● **Task directions**
Restate word for word only the lines running from the one with "Click Join in the Path submenu" to the end of the data, both ends included. Omit any pictures.

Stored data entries
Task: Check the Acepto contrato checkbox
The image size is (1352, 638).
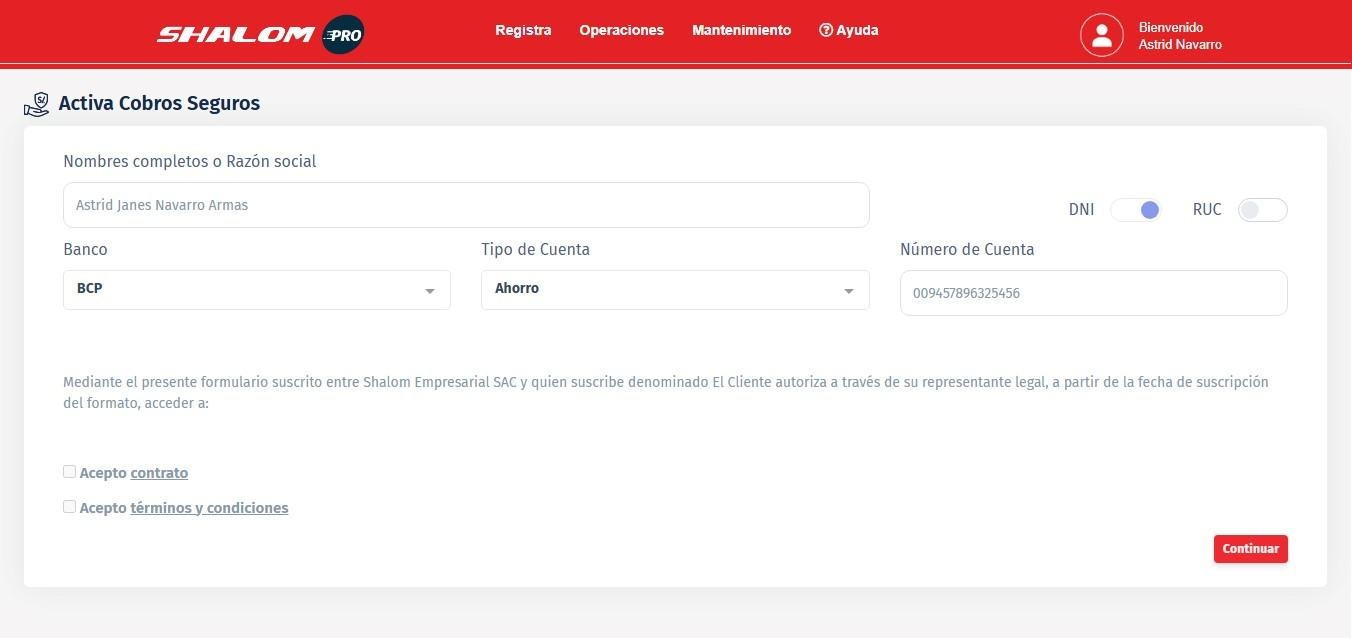Action: tap(69, 472)
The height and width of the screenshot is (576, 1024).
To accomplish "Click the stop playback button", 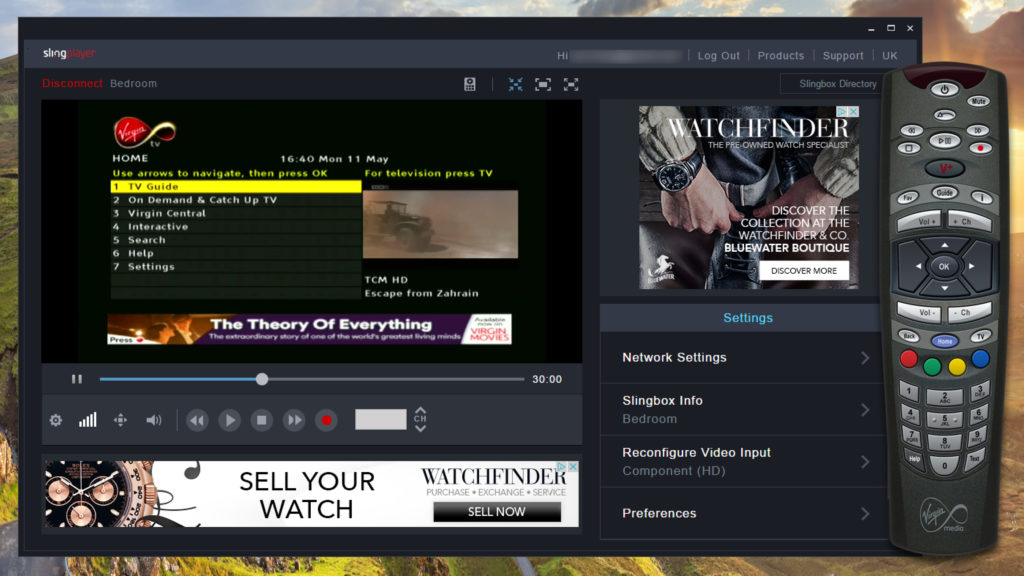I will pyautogui.click(x=261, y=420).
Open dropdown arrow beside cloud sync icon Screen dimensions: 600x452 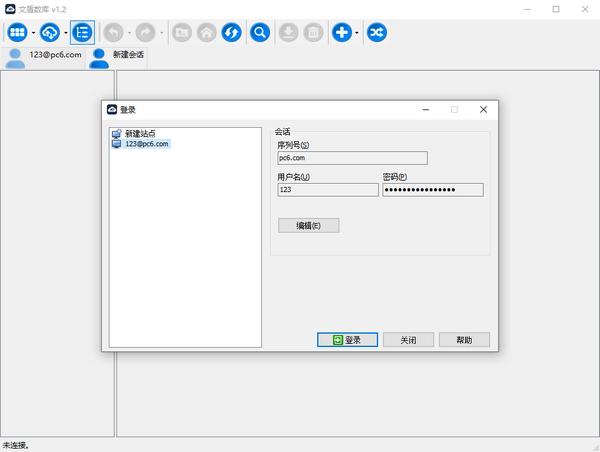[x=65, y=34]
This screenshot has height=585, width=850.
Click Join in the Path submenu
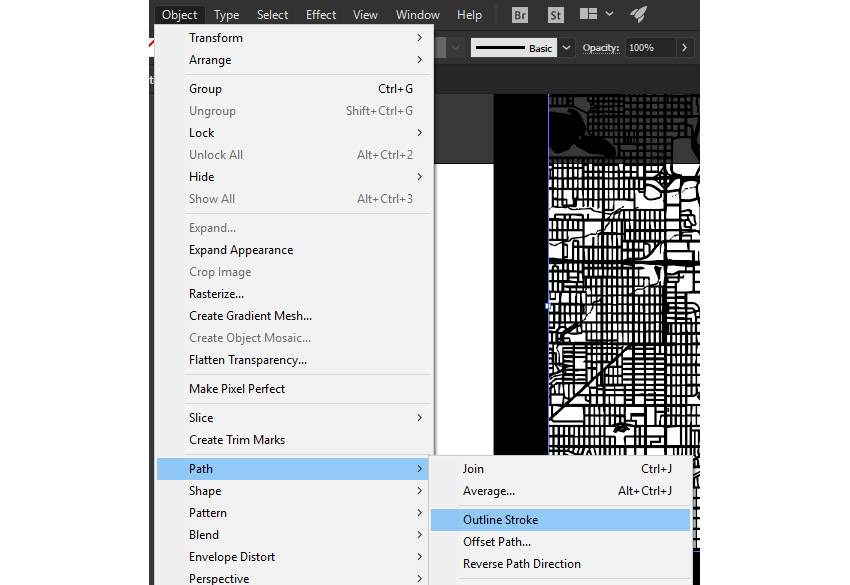click(x=473, y=469)
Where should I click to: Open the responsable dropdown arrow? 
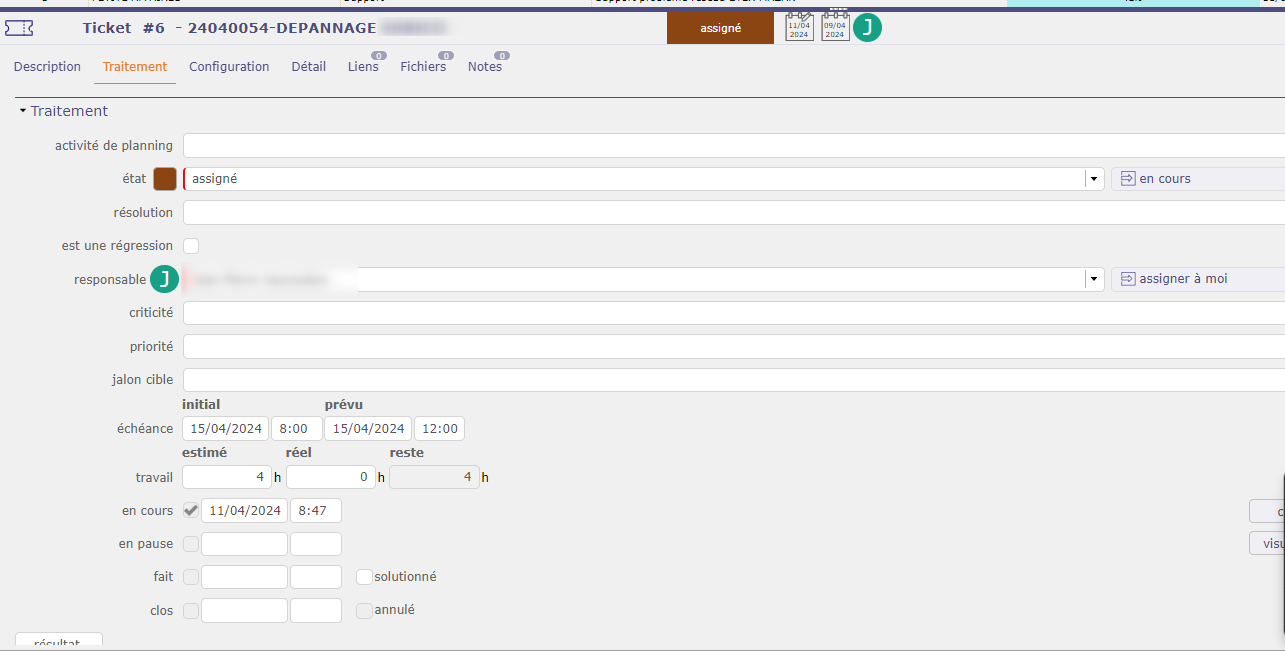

● **Solution to this exercise**
Click Join in the Path submenu
click(x=473, y=469)
Where should I click to: Open the responsable dropdown arrow? 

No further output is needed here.